We have left China a few days ago but because of government’s ban on media that could possibly free up people’s minds and cause unnecessary disturbance to the nation I was unable to access my wordpress blog. Thankfully Instagram seemed to be working fine, so at least I could keep it going by posting endless photos and developing my hash tag addiction. But now I’m back to the blogging business and in the next few post I will quickly wrap up our last months adventures.
After a bit of a drama with leaving Honk Kong (read about it here), we arrived at the border with no issues, but the moment we were ready to cross onto China we realised that one of the bags we carried was left on the HK side of the border. And it was an important bag as it contained precious food for the journey ahead. Fruits, biscuits, eggs tarts and cured meat. Too much good stuff to waste, call me greedy but when your budget is tight every penny matters, hence off I went for a search. I soon found out that going back on myself on a border crossing isn’t really something you should do and after getting stopped by security and explaining (I mean drawing things in the air with my hands) my sad situation, I surrendered my passport hoping I can go back to HK and quickly pick up what belonged to us. 20 minutes after I handed in my passport I got a little bit nervous as the person who assisted me at the beginning was nowhere to be seen. Eventually I got my passport back and proceeded back to HK crossing. I don’t think I was too surprised to discover that the bag was no longer there. With no food and no cash in our wallets we boarded on an overnight train to Changsha, where we arrived delayed by 4 hours the following morning.
Changsha is not a tourist destination but it was Tim’s brother Jamie whom we paid a visit. It felt a bit weird to be back in a developed city, almost like we were cheating on the idea of backpacking! The city of Changsha appeared to be very modern with a lot of smog, plenty of universities and country’s biggest fireworks factories, which greatness can be witnessed on Saturday nights when a firework show is on for everyone to enjoy. But of course we did not plan to spent the whole month we had in Changha and after few days of our arrival we were ready to set off together on our first trip to Tianmen Mountain National Forest Park and Zhangjiajie National Park.
Tianmen Mountain sits above the city of Zhangjiajie with its highest peak at just over 1500 meters. The mountain is named after the massive cave half way up the mountain that looks like a gate to the heaven, hence, the name Heavenly Gate Mountain.

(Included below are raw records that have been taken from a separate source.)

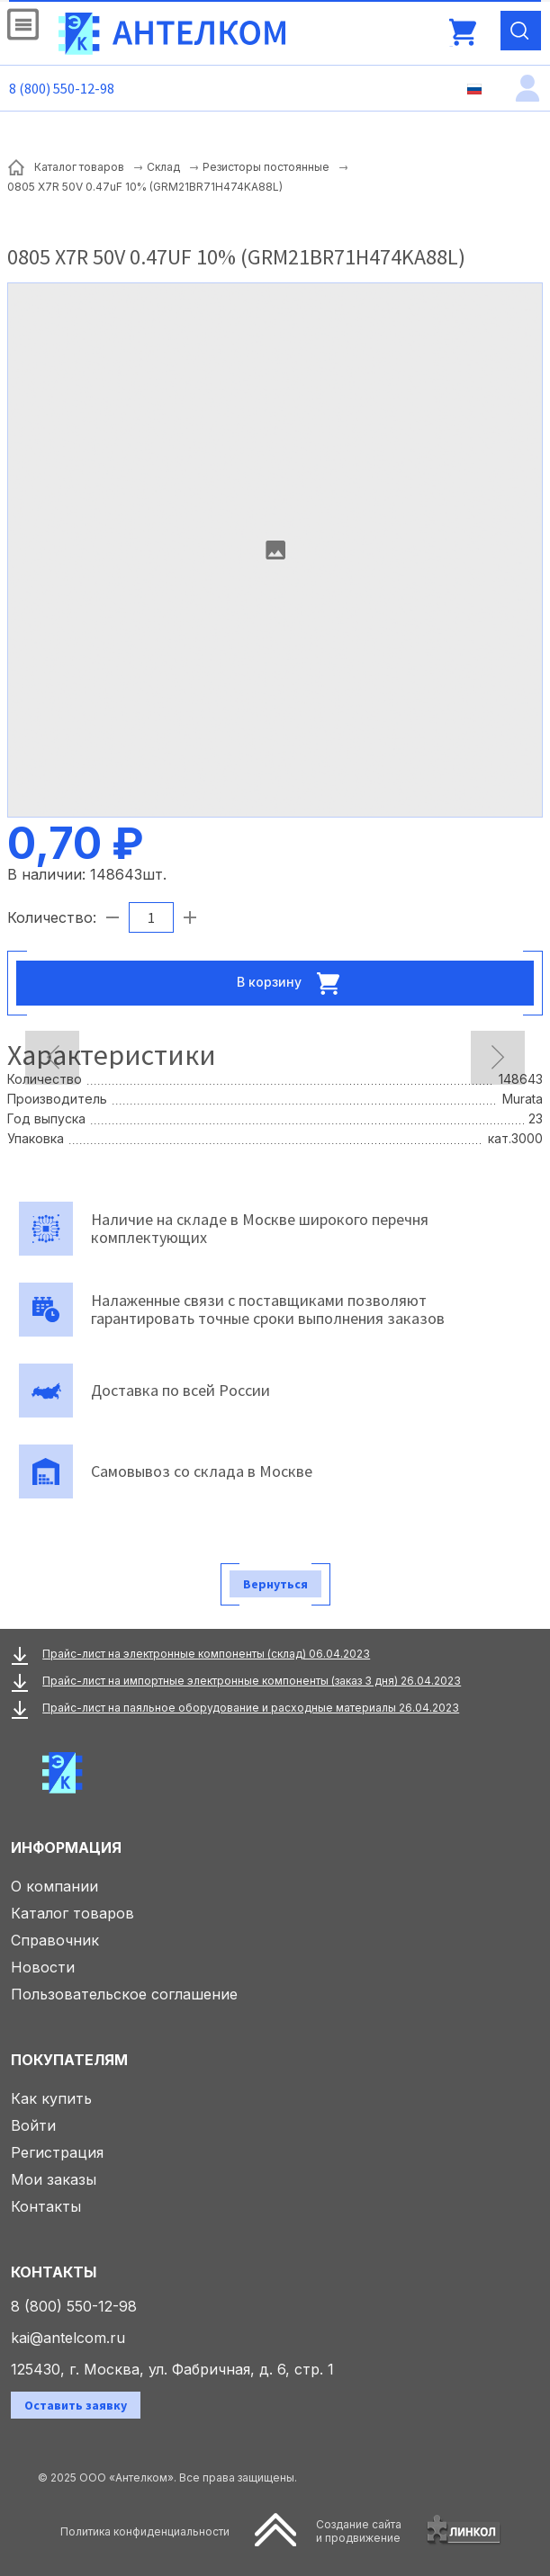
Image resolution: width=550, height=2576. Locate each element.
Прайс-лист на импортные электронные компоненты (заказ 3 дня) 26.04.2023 (251, 1680)
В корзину (293, 983)
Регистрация (57, 2152)
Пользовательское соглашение (124, 1994)
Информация (66, 1847)
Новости (43, 1967)
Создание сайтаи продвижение (358, 2531)
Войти (33, 2125)
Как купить (51, 2098)
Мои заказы (53, 2179)
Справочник (55, 1940)
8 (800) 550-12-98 (61, 88)
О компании (54, 1886)
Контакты (46, 2206)
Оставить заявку (75, 2405)
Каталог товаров (72, 1913)
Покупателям (69, 2060)
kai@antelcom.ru (68, 2338)
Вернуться (275, 1584)
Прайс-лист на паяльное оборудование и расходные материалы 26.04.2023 (250, 1707)
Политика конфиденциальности (145, 2531)
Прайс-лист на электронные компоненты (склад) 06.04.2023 (206, 1653)
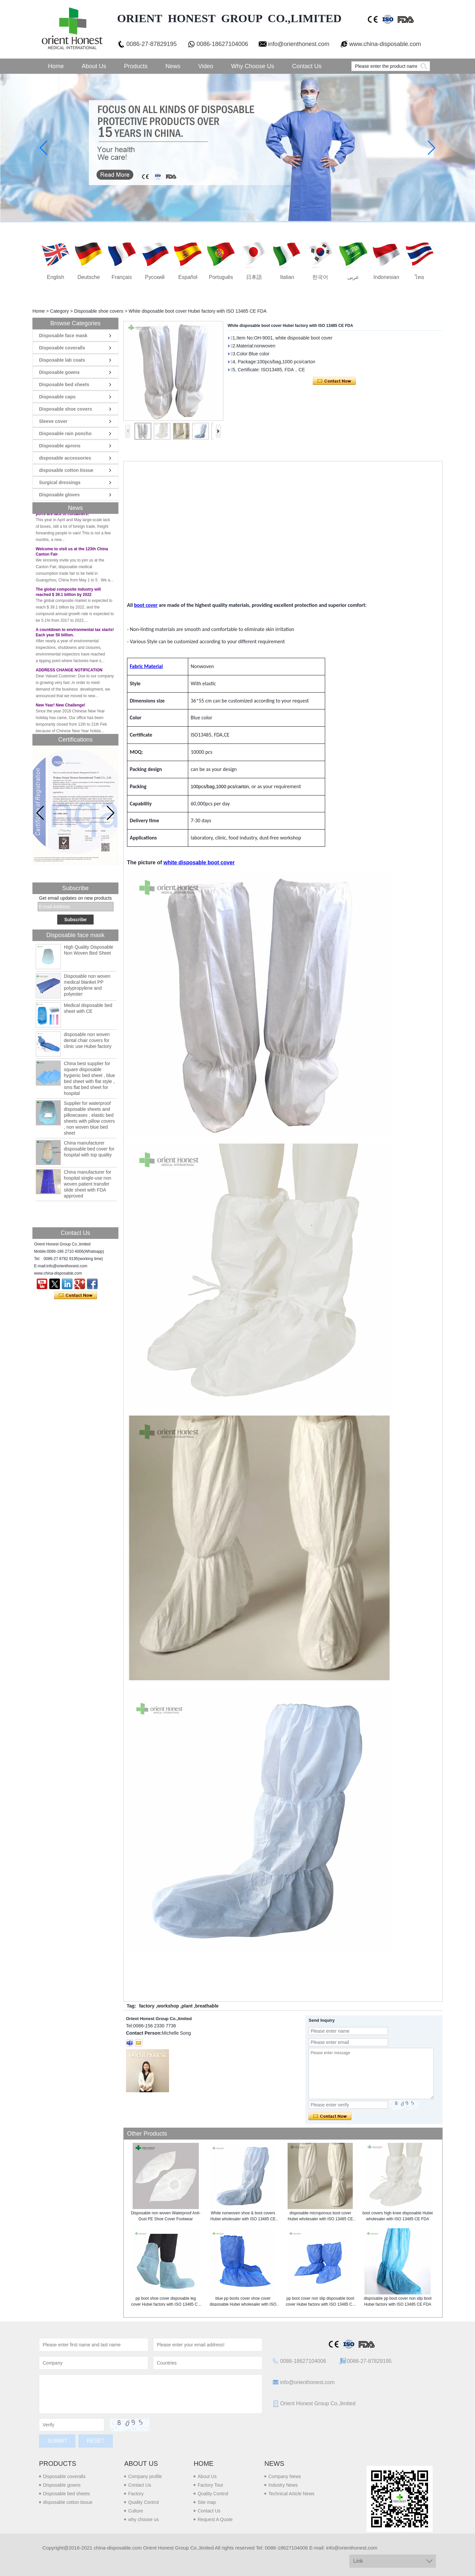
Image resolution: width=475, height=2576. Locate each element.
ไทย (419, 277)
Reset (95, 2441)
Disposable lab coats (62, 360)
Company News (284, 2476)
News (172, 66)
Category (59, 311)
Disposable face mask (63, 335)
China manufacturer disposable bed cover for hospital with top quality (89, 1148)
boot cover (145, 605)
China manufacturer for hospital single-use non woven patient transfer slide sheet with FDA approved (87, 1183)
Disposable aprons (59, 445)
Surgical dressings (59, 482)
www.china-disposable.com (385, 44)
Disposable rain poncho (65, 433)
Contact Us (307, 66)
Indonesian (386, 277)
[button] (110, 813)
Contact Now (75, 1295)
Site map (206, 2502)
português (221, 277)
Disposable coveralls (62, 347)
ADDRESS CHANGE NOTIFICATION (69, 673)
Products (136, 66)
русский (154, 277)
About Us (94, 66)
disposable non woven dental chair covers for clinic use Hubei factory (87, 1040)
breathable (207, 2006)
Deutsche (88, 277)
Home (56, 66)
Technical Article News (291, 2493)
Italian (287, 277)
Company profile (145, 2476)
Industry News (283, 2485)
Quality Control (143, 2502)
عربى (353, 277)
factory (146, 2006)
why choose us (143, 2519)
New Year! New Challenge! (60, 708)
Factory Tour (210, 2485)
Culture (135, 2510)
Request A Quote (215, 2519)
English (55, 277)
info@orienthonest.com (298, 44)
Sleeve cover (53, 421)
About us (141, 2463)
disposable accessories (65, 458)
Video (205, 66)
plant (187, 2006)
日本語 (254, 277)
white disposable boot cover (199, 862)
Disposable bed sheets (64, 384)
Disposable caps (57, 396)
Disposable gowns (59, 372)
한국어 (320, 277)
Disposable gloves (59, 494)
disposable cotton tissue (66, 470)
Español (187, 277)
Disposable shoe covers (98, 311)
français (121, 277)
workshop (168, 2006)
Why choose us (252, 66)
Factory (136, 2493)
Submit (57, 2441)
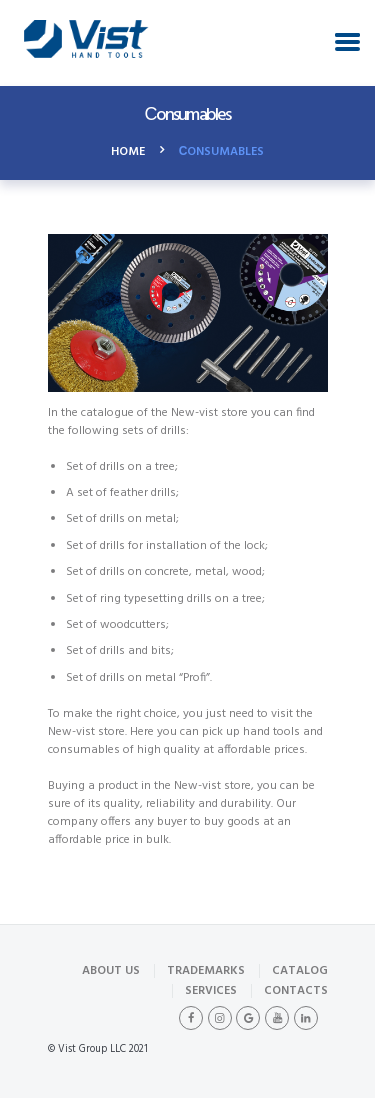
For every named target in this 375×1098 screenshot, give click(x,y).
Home (128, 152)
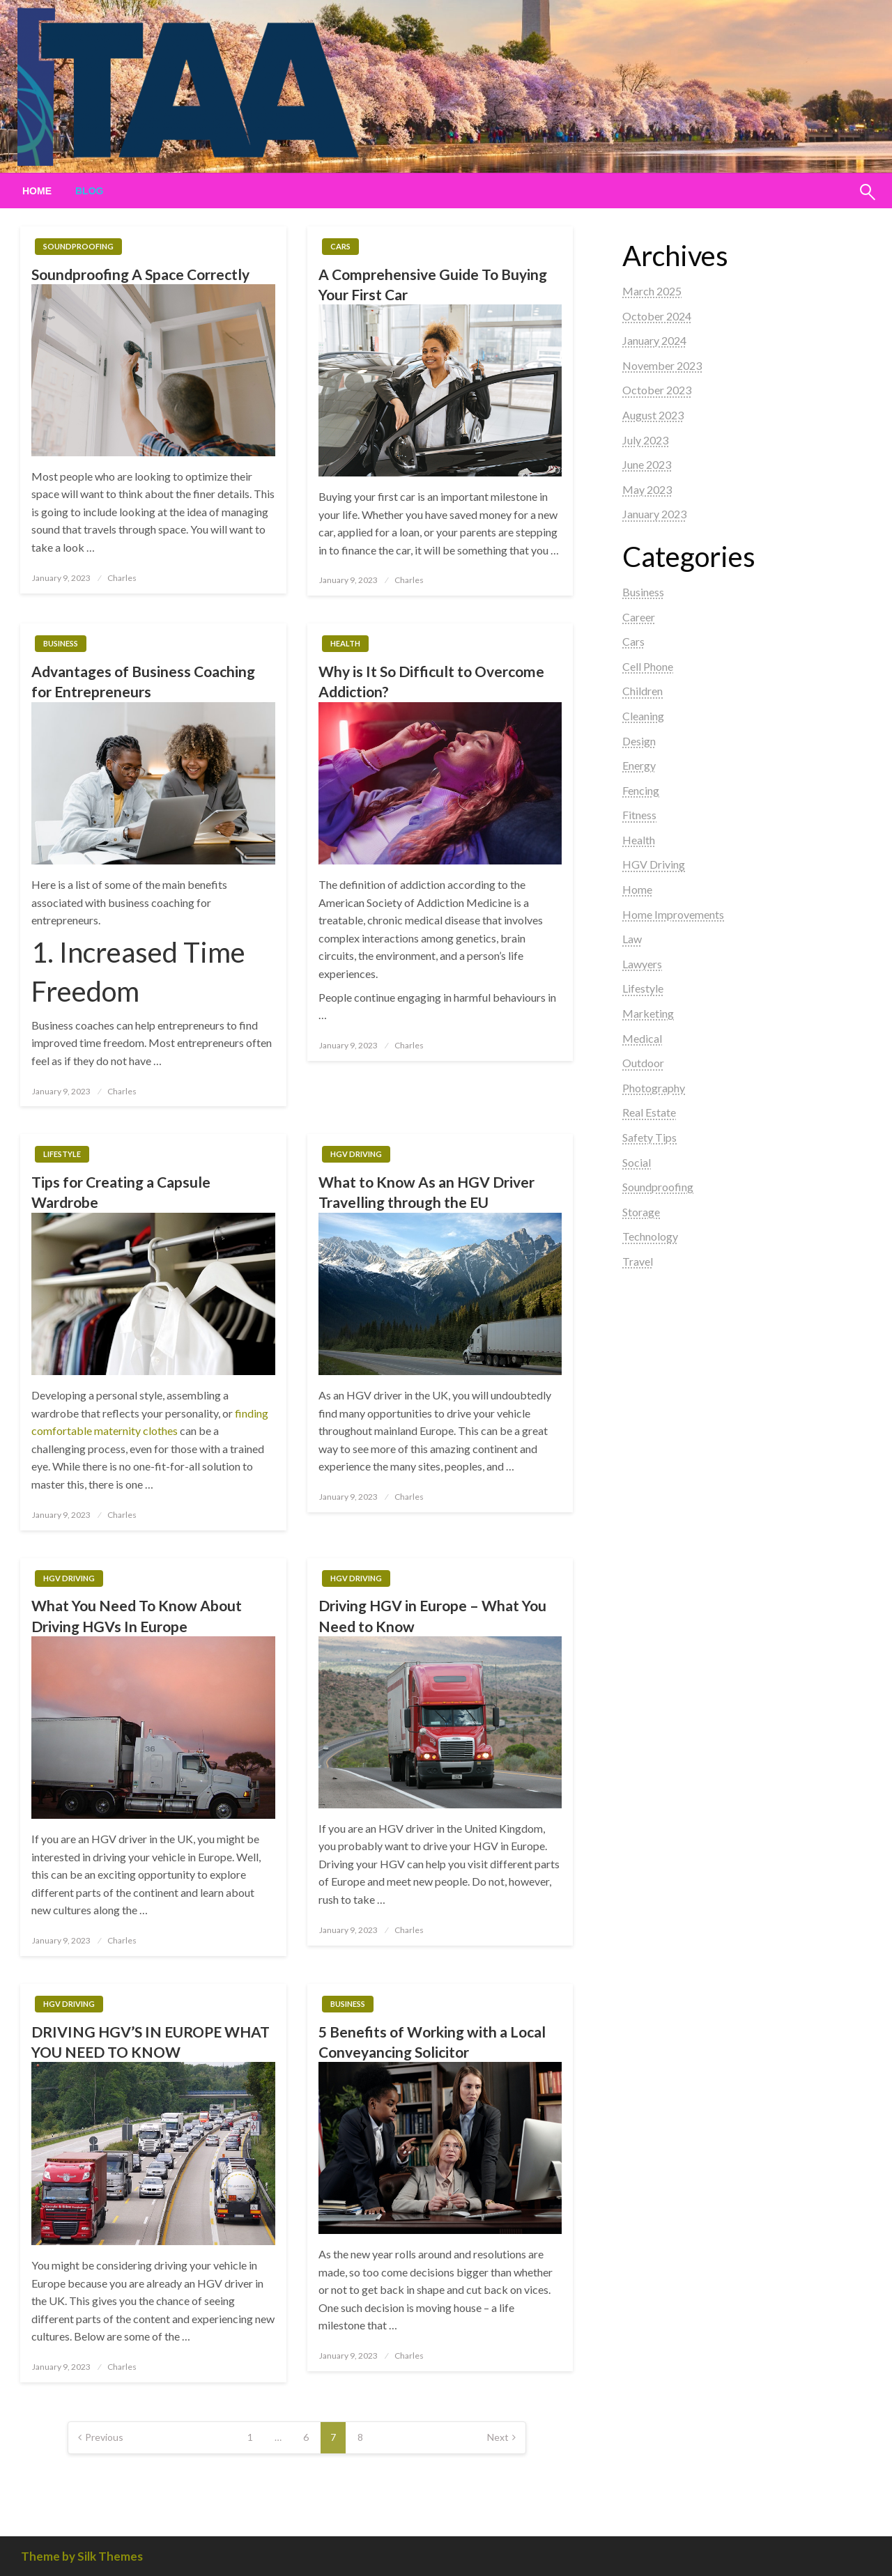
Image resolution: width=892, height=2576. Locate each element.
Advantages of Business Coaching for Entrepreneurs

Prices for accessing this national park are heavenly high too, so if you are on a tight budget be aware!
In order to get to the heavens gate a rather hell like ride along 7.2 km cable car is required and believe me it does make the hair on your arms stand up. The Chinese have claimed it to be the longest cable car across high mountains in the world, which may be the truth or it may as well be the longest cable car across high mountains in the world, in China. Regardless of that the views are spectacular, if you can actually be brave enough to look down.
Once you get over your fear of hight another scary adventure awaits in front of you, a Walk of Faith, a glass path sitting on the edge of the cliff. Boys chickened out much more than I and if anything I found Chinese tourist cramping in one spot taking endless photos much more scarier than the walk itself.
Another cable car ride away is Heavenly Temple, a 500-year-old Buddhist temple nestled in the mountain. One of the most important temples in the area, the grounds were surprisingly empty and made a nice stop to relax and wander around. Not very often you get the whole temple to yourself!
And as we were thinking that the heart stopping mountain transportation is all behind us, we had to jump on a bus that joined a road with 99 bends ascending to the top of the mountain and the Tianmen cave. Then the cave itself was only 999 steps up away…
Once we were done with the heavens Zhangjiajie National Park was our next stop. Only an hour away on a bus from Tianmen Mountain National Forest Park, the park has been marked as AAAAA attraction and being the part of Wulingyuan Scenic Area is recognized as a UNESCO World Heritage Site. Zhangjiajie’s popularity became even bigger with tourist after 2012 when Chinese declared that the park was an inspiration behind the movie Avatar and the tacky photographs with the Avatar creatures photo-shoped can be taken by the main view points. Sad I know but local tourists seem to like it.
The transport within the park is via buses and thankfully this is included in the ticket price. We spent the night in a hostel on the parks grounds, so that we could make the most of the two days we had left.
The weather seemed to work in our favour too and the cooler mountain air felt much refreshing. Starting our walks early in the morning meant that we avoided the heat of the midday sun but also the sites we wanted to see were likely to be less crowded.
The fog hovering over the giant rocks rising from deep valleys making the photo opportunities not so great, but with a bit of imagination I could see how fabulous this place must look like with a better visibility. Or maybe the fog made it look more mystical, hence the idea for Avatar?!